A importância dessa campanha não é nova para Padilha, que, durante sua primeira gestão à frente do Ministério da Saúde, também participou da mobilização de 2011 a 2013. Ele destacou a evolução do evento ao longo dos anos, especialmente após a Arena Corinthians se tornar o local oficial da ação. “Estamos aqui apoiando essa campanha mobilizadora de doação de sangue, que reforça nossa rede nacional pública de doação segura”, declarou Padilha, enfatizando a relevância do ato de doar.
O engajamento da torcida corinthiana foi destacado pelo ministro, que fez um chamado para que outros clubes de futebol também se unam à causa. “É vital que outros times se envolvam, cedendo seus espaços e mobilizando suas torcidas. Isso é um ato de salvar vidas”, acrescentou.
O presidente do Corinthians, Augusto Melo, expressou seu entusiasmo em relação à campanha. “Aqui é a casa do povo, não importa a equipe que você apoia. Convido todos, corinthianos, santistas, flamenguistas, a participar dessa causa maravilhosa”, afirmou, lembrando que a campanha já é realizada há 17 anos, com a presença do clube nas últimas 11 edições.

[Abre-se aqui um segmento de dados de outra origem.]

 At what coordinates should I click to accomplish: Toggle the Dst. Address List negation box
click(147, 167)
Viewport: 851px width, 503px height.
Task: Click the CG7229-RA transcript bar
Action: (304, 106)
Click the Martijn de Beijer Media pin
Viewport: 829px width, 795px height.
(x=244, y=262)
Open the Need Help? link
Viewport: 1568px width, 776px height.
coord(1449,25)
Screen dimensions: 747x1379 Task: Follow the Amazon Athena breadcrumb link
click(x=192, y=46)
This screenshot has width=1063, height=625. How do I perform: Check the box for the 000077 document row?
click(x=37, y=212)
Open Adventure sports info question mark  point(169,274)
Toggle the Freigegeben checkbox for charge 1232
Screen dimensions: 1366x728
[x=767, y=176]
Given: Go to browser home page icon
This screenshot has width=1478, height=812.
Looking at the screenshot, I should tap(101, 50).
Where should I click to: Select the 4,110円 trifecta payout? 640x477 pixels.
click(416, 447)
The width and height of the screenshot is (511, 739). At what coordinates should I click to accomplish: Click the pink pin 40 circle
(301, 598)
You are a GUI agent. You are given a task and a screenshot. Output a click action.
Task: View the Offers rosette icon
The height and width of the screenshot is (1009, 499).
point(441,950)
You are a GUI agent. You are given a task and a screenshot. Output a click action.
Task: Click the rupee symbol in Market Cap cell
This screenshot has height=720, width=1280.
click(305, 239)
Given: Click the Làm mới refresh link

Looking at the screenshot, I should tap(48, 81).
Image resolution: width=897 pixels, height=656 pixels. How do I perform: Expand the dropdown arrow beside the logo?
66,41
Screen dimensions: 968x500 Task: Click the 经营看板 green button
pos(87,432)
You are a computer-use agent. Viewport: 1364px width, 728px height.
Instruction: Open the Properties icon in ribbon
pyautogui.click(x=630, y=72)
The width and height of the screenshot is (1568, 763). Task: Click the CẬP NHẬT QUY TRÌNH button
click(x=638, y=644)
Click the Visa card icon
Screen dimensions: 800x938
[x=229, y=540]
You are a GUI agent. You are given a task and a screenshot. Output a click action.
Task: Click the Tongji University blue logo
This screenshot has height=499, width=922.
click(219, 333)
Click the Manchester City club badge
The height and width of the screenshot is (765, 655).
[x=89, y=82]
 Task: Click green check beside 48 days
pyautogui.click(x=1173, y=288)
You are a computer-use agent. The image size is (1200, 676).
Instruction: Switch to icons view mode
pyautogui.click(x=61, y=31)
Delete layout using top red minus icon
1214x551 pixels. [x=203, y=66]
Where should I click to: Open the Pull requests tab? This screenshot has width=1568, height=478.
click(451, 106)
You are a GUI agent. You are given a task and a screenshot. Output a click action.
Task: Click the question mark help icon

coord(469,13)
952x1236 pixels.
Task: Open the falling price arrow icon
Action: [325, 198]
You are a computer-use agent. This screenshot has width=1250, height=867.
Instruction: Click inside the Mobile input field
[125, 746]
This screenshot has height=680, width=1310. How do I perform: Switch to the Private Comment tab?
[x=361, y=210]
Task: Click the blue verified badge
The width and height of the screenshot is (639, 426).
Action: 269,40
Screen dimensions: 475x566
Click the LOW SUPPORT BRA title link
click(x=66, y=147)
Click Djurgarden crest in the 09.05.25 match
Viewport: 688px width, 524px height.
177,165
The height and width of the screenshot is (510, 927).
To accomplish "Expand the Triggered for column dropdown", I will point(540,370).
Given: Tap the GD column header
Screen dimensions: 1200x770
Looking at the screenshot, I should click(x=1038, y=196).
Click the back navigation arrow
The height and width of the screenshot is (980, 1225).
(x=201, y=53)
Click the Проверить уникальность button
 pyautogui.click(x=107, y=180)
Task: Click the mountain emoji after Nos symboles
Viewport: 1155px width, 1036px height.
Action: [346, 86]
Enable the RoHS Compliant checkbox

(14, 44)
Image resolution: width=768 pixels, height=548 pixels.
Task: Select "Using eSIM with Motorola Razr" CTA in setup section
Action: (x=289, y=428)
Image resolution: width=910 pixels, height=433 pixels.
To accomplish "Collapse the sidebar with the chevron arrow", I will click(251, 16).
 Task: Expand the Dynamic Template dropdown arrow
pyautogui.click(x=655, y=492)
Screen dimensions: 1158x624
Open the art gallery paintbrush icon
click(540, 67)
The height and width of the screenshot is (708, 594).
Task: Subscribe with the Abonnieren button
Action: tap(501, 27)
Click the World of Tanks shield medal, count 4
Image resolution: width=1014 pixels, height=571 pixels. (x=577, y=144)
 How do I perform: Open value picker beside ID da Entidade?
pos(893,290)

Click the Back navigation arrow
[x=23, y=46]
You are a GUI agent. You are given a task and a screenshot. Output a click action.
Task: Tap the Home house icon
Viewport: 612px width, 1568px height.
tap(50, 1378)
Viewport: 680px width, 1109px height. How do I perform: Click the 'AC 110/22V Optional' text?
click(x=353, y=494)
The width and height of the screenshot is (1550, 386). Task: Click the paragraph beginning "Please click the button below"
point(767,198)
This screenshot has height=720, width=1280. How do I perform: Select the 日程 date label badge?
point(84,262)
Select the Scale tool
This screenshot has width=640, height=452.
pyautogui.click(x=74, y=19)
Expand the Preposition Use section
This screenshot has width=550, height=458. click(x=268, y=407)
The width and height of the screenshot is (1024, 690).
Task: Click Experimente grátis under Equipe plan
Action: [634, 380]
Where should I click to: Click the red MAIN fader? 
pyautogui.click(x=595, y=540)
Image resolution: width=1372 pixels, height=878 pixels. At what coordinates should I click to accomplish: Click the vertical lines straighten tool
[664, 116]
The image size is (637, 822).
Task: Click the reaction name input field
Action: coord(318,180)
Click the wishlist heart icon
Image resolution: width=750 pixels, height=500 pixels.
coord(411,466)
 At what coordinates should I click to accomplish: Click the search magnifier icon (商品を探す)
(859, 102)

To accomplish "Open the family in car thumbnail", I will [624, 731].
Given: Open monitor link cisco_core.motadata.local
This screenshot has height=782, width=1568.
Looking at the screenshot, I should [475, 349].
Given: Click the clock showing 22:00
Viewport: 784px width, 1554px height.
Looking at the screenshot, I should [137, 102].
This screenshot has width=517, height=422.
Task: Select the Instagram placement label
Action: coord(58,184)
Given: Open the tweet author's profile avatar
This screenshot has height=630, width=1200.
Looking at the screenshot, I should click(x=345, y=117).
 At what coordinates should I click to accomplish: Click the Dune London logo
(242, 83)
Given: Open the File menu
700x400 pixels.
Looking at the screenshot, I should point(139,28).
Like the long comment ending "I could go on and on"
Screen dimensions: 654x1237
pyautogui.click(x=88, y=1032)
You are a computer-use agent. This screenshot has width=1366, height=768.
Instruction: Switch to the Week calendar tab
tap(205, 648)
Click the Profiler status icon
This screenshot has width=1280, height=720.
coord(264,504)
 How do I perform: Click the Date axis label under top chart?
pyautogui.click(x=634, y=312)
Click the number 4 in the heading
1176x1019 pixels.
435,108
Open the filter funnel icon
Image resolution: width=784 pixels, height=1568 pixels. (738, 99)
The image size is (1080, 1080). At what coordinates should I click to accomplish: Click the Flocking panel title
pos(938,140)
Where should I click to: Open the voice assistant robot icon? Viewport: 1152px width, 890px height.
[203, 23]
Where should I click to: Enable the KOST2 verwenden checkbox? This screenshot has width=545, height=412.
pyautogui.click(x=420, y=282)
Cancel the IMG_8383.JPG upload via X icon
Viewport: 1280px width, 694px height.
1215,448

Além de discutir a campanha de doação de sangue, Padilha abordou a questão das vacinas contra a dengue. Ele explicou que, no momento, o uso da vacina está restrito ao público-alvo definido pelo Ministério da Saúde e reafirmou que a maior parte das doses deve permanecer no Brasil. “Noventa e cinco por cento da produção [da vacina] ficará aqui”, afirmou, ressaltando a importância da vacina desenvolvida pelo Instituto Butantan.
Em sua fala, o ministro também mencionou uma parceria que está sendo construída com o setor educacional para aumentar a conscientização sobre a imunização contra a dengue, evidenciando um esforço contínuo do governo para melhorias na saúde pública.